▶ _How to complete this task_
Could you copy exactly the lines from the start of the records through the one containing "You are a GUI", both included, and leave out the pictures?

▶ _Entries provided_
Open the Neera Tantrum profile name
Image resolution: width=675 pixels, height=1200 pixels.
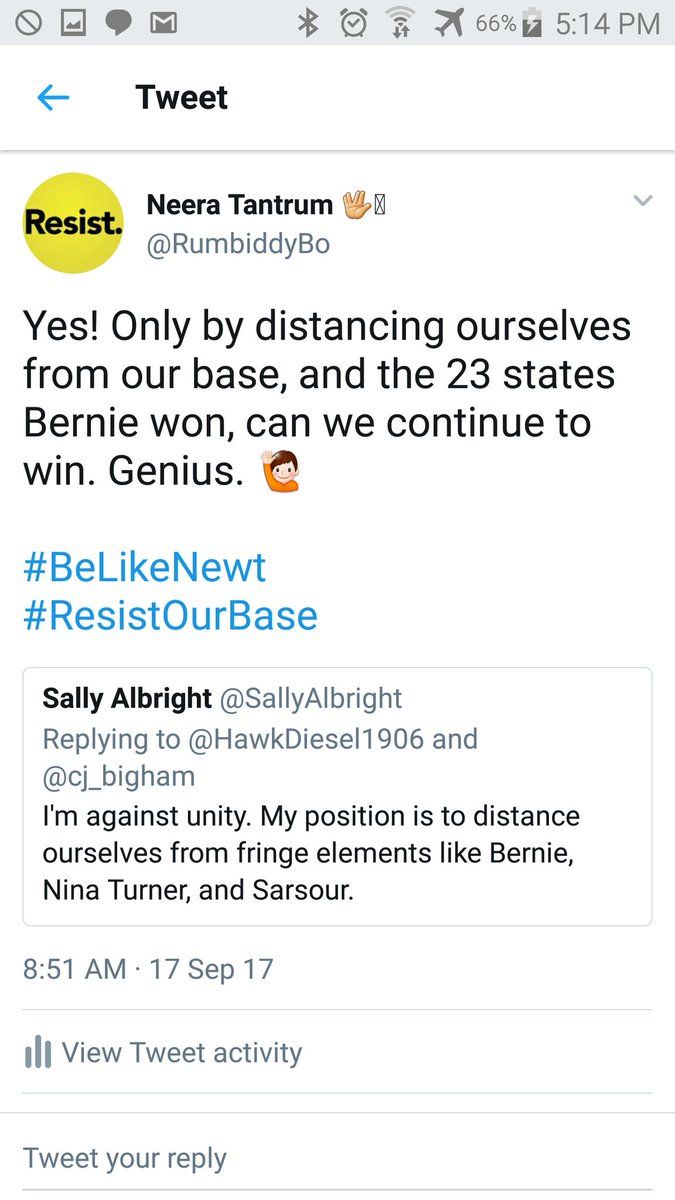click(x=239, y=205)
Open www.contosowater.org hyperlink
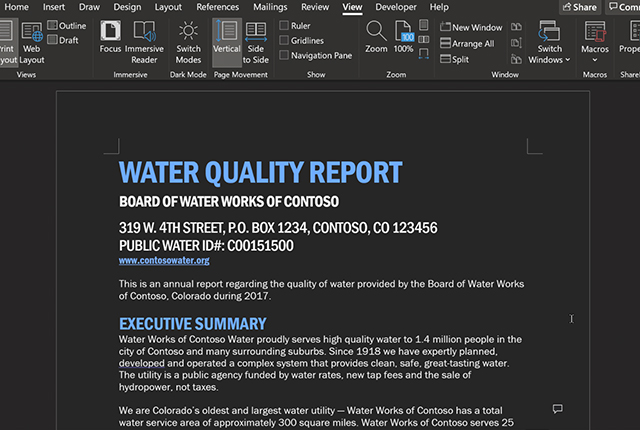Viewport: 640px width, 430px height. coord(164,260)
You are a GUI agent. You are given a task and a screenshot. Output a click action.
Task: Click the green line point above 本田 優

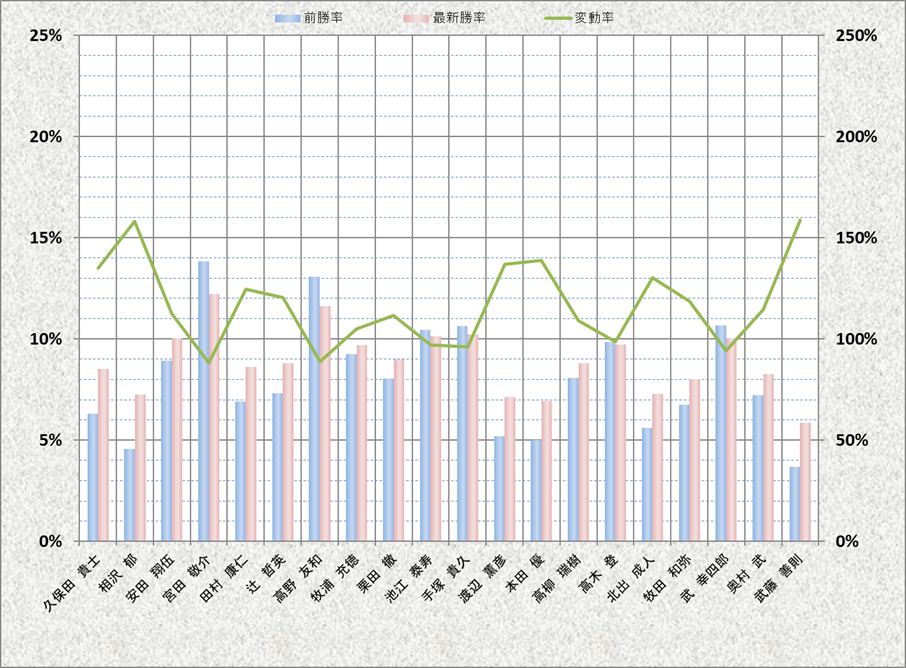[x=541, y=261]
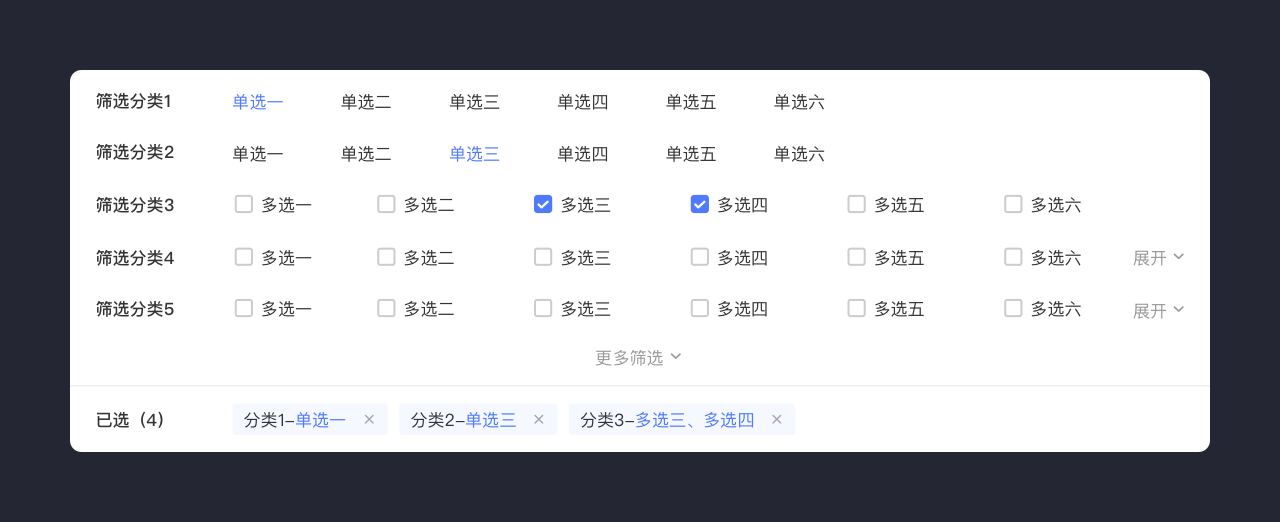Expand the 筛选分类5 row with 展开
This screenshot has width=1280, height=522.
pos(1158,310)
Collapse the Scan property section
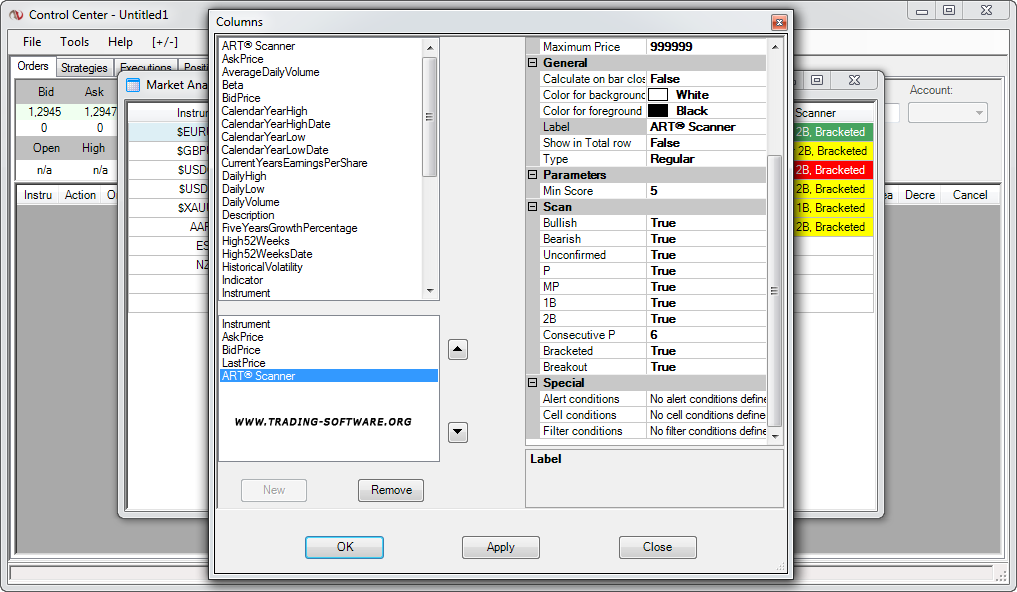Viewport: 1017px width, 592px height. point(533,207)
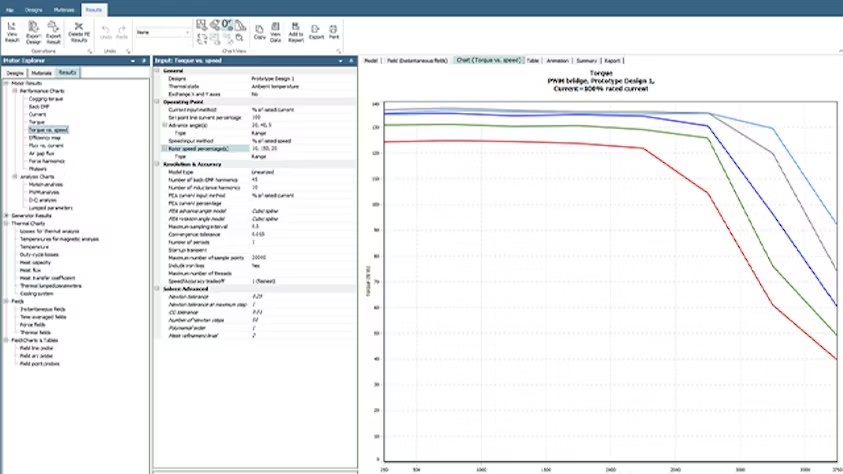Collapse the Operating Point section
Screen dimensions: 843x474
tap(158, 101)
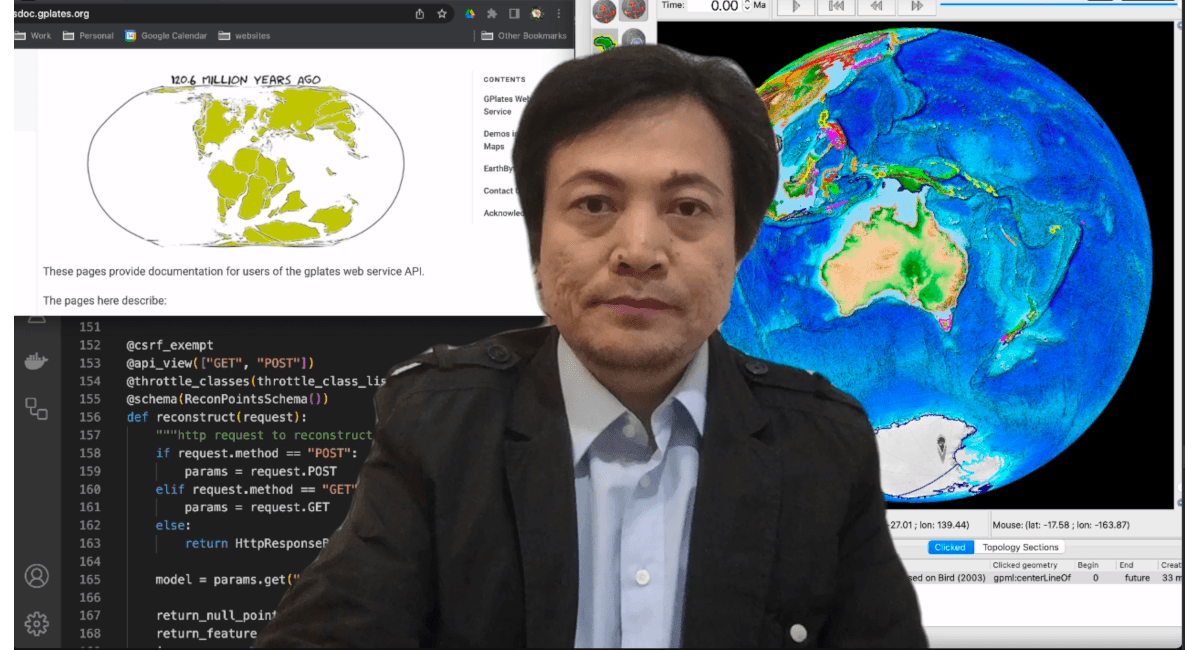This screenshot has height=650, width=1200.
Task: Click the share icon in the address bar
Action: [x=420, y=14]
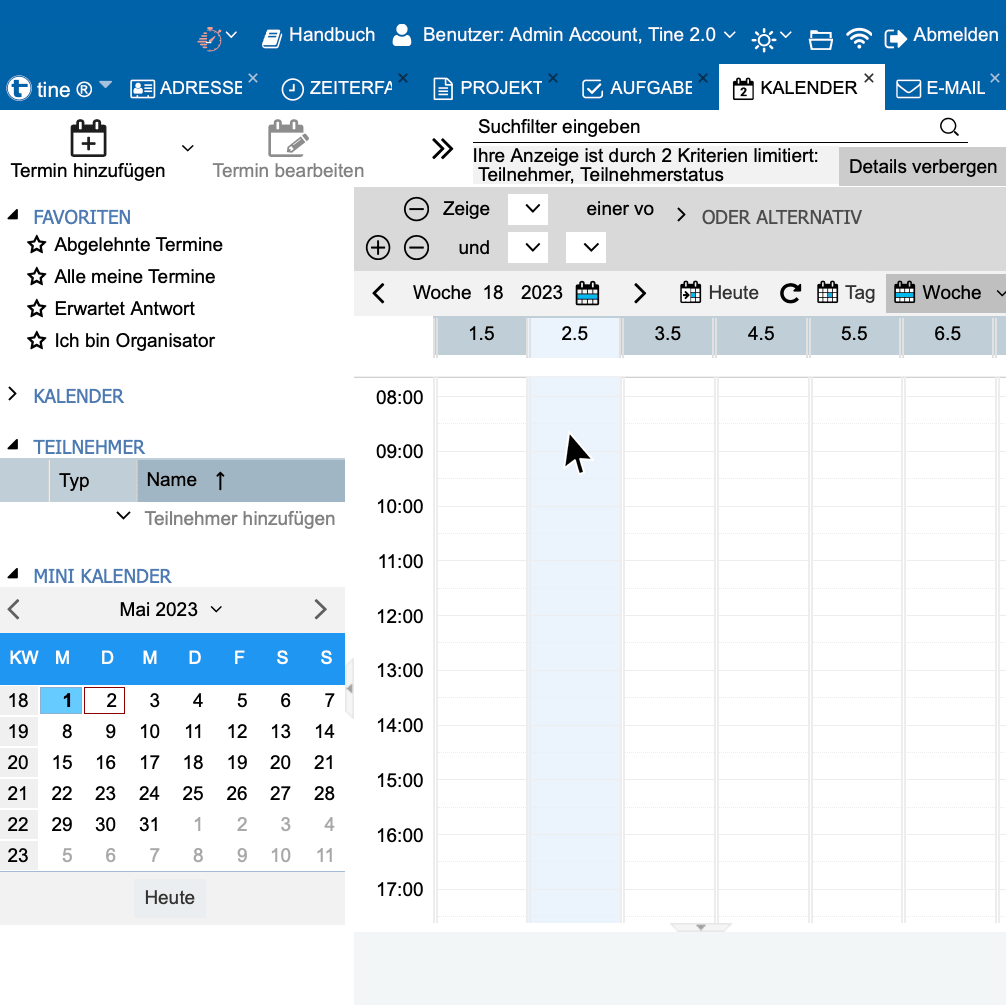
Task: Select day 17 in mini calendar
Action: coord(149,762)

▶ _Answer box_
Open the Neera Tantrum profile name
Image resolution: width=675 pixels, height=1200 pixels.
click(x=239, y=205)
Open www.contosowater.org hyperlink
Viewport: 640px width, 430px height. coord(164,260)
You are a GUI agent. You are given a task and a screenshot. Output a click action.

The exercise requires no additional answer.